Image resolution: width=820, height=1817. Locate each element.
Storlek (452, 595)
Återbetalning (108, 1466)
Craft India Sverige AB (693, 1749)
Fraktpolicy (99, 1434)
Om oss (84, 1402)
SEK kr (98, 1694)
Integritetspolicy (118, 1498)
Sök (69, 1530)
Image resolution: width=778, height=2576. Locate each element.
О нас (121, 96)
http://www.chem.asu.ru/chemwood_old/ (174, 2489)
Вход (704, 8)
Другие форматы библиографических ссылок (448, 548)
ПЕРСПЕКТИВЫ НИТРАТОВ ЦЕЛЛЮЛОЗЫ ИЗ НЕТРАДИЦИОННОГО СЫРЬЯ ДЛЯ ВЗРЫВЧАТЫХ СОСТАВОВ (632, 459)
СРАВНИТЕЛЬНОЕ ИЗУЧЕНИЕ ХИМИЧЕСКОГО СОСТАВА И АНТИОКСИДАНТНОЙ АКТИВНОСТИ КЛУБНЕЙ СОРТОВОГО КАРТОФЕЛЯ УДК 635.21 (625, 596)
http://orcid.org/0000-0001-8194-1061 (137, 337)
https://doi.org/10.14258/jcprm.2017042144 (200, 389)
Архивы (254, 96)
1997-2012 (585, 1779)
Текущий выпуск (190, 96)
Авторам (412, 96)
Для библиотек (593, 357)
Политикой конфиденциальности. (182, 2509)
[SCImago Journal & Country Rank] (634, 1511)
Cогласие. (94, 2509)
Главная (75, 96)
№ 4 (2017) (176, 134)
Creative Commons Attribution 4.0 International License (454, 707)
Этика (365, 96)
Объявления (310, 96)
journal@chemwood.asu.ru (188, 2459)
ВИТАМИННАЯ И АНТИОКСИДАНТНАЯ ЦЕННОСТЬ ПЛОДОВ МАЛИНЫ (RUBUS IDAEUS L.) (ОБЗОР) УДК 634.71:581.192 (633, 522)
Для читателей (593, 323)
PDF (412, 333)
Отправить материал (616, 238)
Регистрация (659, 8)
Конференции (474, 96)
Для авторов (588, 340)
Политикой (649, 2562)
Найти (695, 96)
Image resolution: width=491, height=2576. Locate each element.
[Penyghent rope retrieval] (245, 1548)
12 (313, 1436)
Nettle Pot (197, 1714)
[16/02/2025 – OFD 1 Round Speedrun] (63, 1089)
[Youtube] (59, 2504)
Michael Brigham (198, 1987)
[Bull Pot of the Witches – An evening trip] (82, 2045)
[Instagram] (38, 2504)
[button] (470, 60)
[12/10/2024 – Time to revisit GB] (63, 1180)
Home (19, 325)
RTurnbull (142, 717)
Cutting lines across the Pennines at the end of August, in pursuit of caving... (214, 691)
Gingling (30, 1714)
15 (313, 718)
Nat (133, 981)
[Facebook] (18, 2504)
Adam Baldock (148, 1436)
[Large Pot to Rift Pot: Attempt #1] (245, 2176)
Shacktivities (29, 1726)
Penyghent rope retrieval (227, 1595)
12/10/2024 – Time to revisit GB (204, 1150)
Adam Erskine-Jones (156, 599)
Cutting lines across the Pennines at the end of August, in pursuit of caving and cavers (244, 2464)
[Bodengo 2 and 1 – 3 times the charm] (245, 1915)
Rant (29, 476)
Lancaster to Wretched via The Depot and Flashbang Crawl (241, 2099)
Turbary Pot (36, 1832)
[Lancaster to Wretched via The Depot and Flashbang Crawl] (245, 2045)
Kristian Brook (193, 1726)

********************

TASK GOAL: A word-for-word copy of the lines above from the one with "Этика (365, 96)" through the one with "[16/02/2025 – OFD", inclusive, is the only output wanted.

EXPECTED OUTPUT:
Этика (365, 96)
Объявления (310, 96)
journal@chemwood.asu.ru (188, 2459)
ВИТАМИННАЯ И АНТИОКСИДАНТНАЯ ЦЕННОСТЬ ПЛОДОВ МАЛИНЫ (RUBUS IDAEUS L.) (ОБЗОР) УДК 634.71:581.192 (633, 522)
Для читателей (593, 323)
PDF (412, 333)
Отправить материал (616, 238)
Регистрация (659, 8)
Конференции (474, 96)
Для авторов (588, 340)
Политикой (649, 2562)
Найти (695, 96)
Image resolution: width=491, height=2576. Locate each element.
[Penyghent rope retrieval] (245, 1548)
12 (313, 1436)
Nettle Pot (197, 1714)
[16/02/2025 – OFD 1 Round Speedrun] (63, 1089)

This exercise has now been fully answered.